Date: Sun, 15 Oct 1995 16:37:49 GMT
From: "Alan R. King" <>
Subject: Q: Grammatical number

I am thinking of writing something on the grammatical number system
(singular, plural and things like that) in Basque. Before doing so I
would like to have a look at the pertinent linguistics literature to
learn of current theories and work on this part of grammar, and more
especially the more typologically/funcionally/semantically oriented
parts thereof. The amount of such literature I have on hand here
being quite limited, and my access to appropriate libraries being only
sporadic, I would be most grateful for a helping hand in the form of
some good bibliographical references on the subject, so that when I
next get to the library I may make efficient use of it.

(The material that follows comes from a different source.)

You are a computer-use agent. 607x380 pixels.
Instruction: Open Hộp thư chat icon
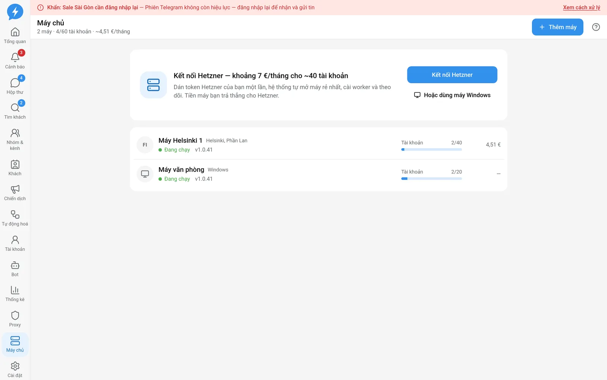click(15, 83)
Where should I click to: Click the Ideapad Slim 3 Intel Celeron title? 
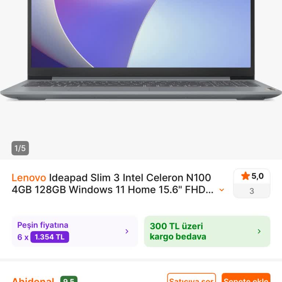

Incidentally, it is with great joy and delight that I have seen the
spate of book-length surveys on such basic grammatical topics as this
being produced by major publishers. (You know the ones I mean: titles
like "Gender", "Ergativity", "Tense", "Mood and Modality",
"Grammatical Relations"...). This is wonderful; if only we had had
this sort of thing years ago! Since we can't specialize in everything
these days, I'm sure many, many linguists find these books as
invaluable as brush-up guides, reference resources or sources of
renewed inspiration as I am doing. So to all the Palmers, Comries,
and the rest of you out there: keep up the good work! However, I do
not know of any such volume yet published that covers the subject I'm
asking about here, although Corbett's _Gender_ mentions it
"circumstantially". Or have I missed one?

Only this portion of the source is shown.